Thursday, 3 December 2009

Climate hypocrit alert - me

Hi folks. I am a climate hypocrite, as I suspect we all are. My girlfriend (who is lightly less involved in these issues than me) has wonderfully arranged a surprise trip to New York. This is a big deal, as this sort of thing is not cheap. And I am excited to go, I have never been. But I do feel guilty, very guilty. The carbon! The example! What of all those things I have written about? It has caused a few tears.

Fortunately for me, those who know me are aware that I have never been a fan of hair-shirt environmentalism. Don't get me wrong, I believe we need to reduce consumption, I believe we need to change our lifestyles and I believe that it is not all down to technology. I also believe however that people cannot do it all themselves - because they do not have the power. Individual actions do count, but are in themselves not enough. This is why we need to change the economic andpolitical systems and we need to fundamentally alter the means of production and consumption.If the plane was fuelled by something green and renewable, my carbon guilt would disappear, and my only guilt would be windmill guilt, or whatever the side effect of the new energy source will be. If my plane was taxed so that the money went into investments in new energy, at least that would be better than nothing, and maybe the tickets would have been too much. I have never been one for attacking Al Gore for his flights, or saying that if you don't walk to a protest you are a failure. I can recognise the inherent contradictions in all our behaviours.
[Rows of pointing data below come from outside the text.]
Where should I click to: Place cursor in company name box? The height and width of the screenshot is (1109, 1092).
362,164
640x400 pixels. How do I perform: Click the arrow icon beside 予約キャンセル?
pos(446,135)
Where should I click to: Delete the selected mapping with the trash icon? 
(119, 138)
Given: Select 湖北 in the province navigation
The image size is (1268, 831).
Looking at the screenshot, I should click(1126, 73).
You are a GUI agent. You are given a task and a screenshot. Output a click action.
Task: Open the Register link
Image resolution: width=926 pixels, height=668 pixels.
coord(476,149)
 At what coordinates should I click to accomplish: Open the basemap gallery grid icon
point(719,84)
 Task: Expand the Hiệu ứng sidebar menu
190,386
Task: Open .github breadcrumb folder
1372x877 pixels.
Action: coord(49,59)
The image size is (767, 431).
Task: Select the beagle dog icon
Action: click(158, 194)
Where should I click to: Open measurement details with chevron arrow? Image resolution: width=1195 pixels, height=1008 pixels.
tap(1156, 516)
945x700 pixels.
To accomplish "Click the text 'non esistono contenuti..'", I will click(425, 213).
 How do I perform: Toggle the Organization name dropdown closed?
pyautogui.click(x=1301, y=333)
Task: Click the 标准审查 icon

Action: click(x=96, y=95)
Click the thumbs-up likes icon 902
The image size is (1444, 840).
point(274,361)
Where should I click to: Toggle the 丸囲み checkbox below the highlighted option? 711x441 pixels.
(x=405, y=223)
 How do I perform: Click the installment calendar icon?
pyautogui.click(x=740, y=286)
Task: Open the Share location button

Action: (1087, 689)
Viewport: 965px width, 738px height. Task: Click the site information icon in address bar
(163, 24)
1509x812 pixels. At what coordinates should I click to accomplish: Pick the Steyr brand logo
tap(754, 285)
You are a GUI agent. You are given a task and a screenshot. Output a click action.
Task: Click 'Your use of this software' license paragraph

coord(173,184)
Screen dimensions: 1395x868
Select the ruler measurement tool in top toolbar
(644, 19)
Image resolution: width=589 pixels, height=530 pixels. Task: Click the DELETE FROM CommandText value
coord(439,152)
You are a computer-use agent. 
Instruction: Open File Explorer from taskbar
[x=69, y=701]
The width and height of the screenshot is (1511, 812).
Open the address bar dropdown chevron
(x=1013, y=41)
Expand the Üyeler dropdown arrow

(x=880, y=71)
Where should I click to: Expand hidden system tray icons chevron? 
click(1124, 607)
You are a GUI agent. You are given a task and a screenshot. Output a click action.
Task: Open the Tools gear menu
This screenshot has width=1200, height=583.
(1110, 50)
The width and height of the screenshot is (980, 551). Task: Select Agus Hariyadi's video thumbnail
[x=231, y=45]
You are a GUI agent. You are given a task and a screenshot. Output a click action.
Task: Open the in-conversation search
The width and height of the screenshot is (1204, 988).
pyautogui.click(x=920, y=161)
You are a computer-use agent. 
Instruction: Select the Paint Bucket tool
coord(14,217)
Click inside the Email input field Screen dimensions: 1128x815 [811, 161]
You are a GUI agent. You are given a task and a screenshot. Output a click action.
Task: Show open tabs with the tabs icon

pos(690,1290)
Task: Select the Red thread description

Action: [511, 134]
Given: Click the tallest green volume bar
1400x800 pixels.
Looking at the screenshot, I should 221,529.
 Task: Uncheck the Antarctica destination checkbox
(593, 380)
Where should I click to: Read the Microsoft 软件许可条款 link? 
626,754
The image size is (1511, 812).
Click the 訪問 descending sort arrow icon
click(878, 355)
As far as I am concerned this is a fight for a better future, the other option is a slow slide into a grim, grounded, impoverished and natureless world. I know which one seems like more of a hair-shirt to me.

But I still feel guilty.

Should the Copenhagen talks fail?

So it seems that even James Hansen, climate scientist extraordinaire thinks that it would be better for Copenhagen to fail than for us to be lumbered with a half-baked plan, based on false solutions, half hearted cuts and attempts to keep on with business-as-usual. This is something which I have been wrestling with for some time. Part of me wants it to end in acrimony so that at least we can all the mess we are in (and not just with climate), and begin to look at the underlying problems.. another part of me simply wants progress, to feel that something good is happening… If the only proposals put forward are the feeble statements from China, India, USA, Canada, then we would be better off letting it fail, and saying why.